• What to do: Locate every line in the material below that has the word "Horario". Copy each of those lines.
========================================================================
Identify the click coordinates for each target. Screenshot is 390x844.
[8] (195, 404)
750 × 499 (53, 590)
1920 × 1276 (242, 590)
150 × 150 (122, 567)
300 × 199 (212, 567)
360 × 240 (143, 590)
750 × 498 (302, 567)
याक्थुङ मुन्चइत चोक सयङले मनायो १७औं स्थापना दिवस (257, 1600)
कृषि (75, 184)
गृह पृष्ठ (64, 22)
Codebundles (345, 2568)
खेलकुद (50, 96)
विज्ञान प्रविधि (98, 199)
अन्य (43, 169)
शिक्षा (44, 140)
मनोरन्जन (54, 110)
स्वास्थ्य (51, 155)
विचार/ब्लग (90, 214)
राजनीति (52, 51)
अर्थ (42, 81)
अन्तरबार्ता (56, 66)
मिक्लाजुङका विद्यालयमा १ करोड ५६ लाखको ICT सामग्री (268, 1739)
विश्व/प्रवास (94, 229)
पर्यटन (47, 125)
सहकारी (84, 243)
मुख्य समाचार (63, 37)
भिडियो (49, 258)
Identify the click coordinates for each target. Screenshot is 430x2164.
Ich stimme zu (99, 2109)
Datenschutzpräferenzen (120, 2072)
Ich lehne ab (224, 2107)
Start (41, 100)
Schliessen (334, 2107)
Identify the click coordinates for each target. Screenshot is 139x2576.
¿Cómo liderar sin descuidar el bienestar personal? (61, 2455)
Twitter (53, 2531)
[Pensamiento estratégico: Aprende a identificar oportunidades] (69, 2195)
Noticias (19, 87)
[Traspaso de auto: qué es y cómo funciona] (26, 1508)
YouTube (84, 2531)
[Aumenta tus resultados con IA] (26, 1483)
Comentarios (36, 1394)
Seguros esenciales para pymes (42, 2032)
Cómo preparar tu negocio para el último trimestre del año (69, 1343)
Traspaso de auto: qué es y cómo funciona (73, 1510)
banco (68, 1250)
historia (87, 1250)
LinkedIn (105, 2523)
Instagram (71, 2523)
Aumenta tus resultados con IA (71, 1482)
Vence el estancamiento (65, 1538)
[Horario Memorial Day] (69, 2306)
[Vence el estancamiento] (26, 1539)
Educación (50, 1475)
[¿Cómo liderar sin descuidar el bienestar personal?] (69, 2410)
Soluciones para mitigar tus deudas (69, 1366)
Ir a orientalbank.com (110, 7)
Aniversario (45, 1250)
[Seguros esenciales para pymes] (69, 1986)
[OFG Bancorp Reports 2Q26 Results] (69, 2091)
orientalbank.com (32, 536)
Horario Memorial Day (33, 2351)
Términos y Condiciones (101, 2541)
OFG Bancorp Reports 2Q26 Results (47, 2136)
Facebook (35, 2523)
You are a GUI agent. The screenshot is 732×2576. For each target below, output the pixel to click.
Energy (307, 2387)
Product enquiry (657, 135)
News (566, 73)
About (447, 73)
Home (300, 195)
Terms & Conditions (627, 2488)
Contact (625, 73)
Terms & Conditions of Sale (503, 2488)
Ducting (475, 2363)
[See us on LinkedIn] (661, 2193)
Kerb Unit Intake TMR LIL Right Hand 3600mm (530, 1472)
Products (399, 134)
========================================================================
• Expected answer:
[Horario Memorial Day] (69, 2306)
Horario Memorial Day (33, 2351)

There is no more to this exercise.